Transcribe the entries that follow, word for word.
*** Opening Data shown ***
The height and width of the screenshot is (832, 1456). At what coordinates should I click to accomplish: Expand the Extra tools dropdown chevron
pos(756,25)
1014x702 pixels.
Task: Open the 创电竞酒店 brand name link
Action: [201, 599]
*** Closing Data shown ***
Finished task.
The height and width of the screenshot is (832, 1456). At what coordinates should I click to accomplish: Expand the Extra tools dropdown chevron
pos(756,25)
1014x702 pixels.
Task: Open the 创电竞酒店 brand name link
Action: [201, 599]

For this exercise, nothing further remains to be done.